Las nubes cubrían el cielo de Nápoles ocultando las estrellas y en aquella noche fría del 20 de febrero de 1495 la oscuridad era total. El profundo silencio de la ciudad solo se rompía cuando los gatos en celo se enfrentaban, soltando cual almas en pena aullidos estremecedores. Las calles estaban desiertas y si alguien merodeaba por ellas, las tinieblas le ocultaban como un negro sudario. Joan estuvo esperando horas en el callejón, a veces en cuclillas, acurrucado, temblando de frío, a pesar de su gruesa capa, y se preguntaba angustiado si Anna habría cambiado de opinión. Al fin, un poco antes de la medianoche vio una luz tenue en las celosías del segundo piso que desapareció de inmediato. El corazón le dio un vuelco y se puso rígido. Aquella era la señal que esperaba. Se colocó bajo las celosías y al poco notó un contacto. Era una cuerda. Tiró de ella para asegurarse de que estaba bien amarrada y empezó a trepar agradeciendo sus guantes. Se dijo que quedarían inservibles, pero no le importaba, con aquel frío hubiera sido incapaz de trepar con las manos desnudas.

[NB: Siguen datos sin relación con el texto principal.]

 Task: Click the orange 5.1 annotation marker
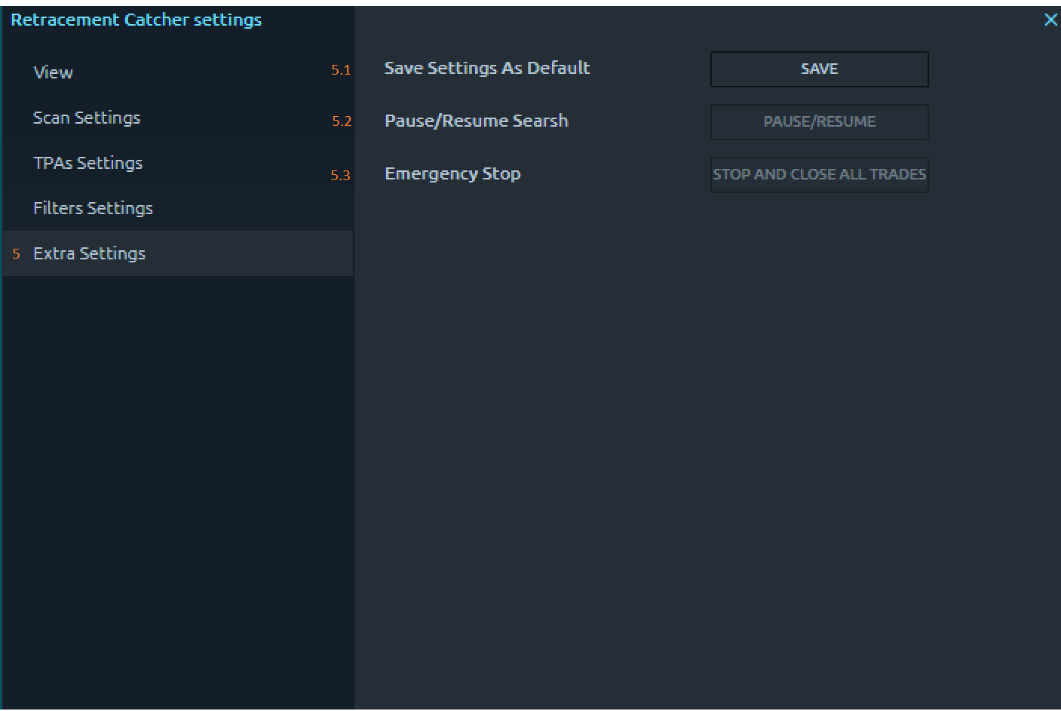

Un mes antes, el papa Alejandro VI cerró un trato con el rey francés cuando su ejército estaba ya a las puertas de Roma, evitando que le destituyera como pretendía el cardenal Della Rovere. El pontífice pidió a las tropas napolitanas estacionadas en Roma que regresaran a su país sin enfrentarse a los franceses, pero él, precavido, se encerró en el castillo de Sant’Angelo rodeado de su guardia valenciana.
El día 28 de diciembre entraban los franceses en Roma y el 31 lo hacía el rey Carlos VIII entre vítores de los romanos, maravillados ante el grandioso despliegue militar.
El rey Alfonso II de Nápoles no era popular entre sus súbditos y para salvar el reino, abdicó en la persona de su hijo Fernando II, de solo veinticinco años, llamado cariñosamente Ferrandino. Pero aquel gesto no evitó la derrota de las tropas napolitanas en distintos frentes y la caída de las ciudades de Capua y Gaeta. A mediados de febrero el asedio a la ciudad de Nápoles era inevitable. Pero la población temía más el hambre que a los franceses y almacenaba todos los alimentos que pudieran conservarse, en especial garbanzos, habas, arroz, trigo y lentejas. Los mercados estaban desabastecidos y todos se preparaban para la llegada de tiempos duros.
—Ferrandino no podrá resistir mucho más —le dijo a Joan su amigo Genis, antes piloto y ahora capitán de la Santa Eulalia—. Sus guarniciones en el interior se rinden sin luchar. Tenemos las galeras provistas para un par de semanas y levaremos anclas justo cuando los franceses entren en Nápoles. Así que los permisos están cancelados.
—Por favor, Genis —le suplicó Joan—. Concédeme un día y su noche en tierra.
—¿Una noche? —El capitán sonreía—. ¿Al fin tu dama te dio el sí?
—No, aún no. Pero es mi última oportunidad. Por favor, dame permiso.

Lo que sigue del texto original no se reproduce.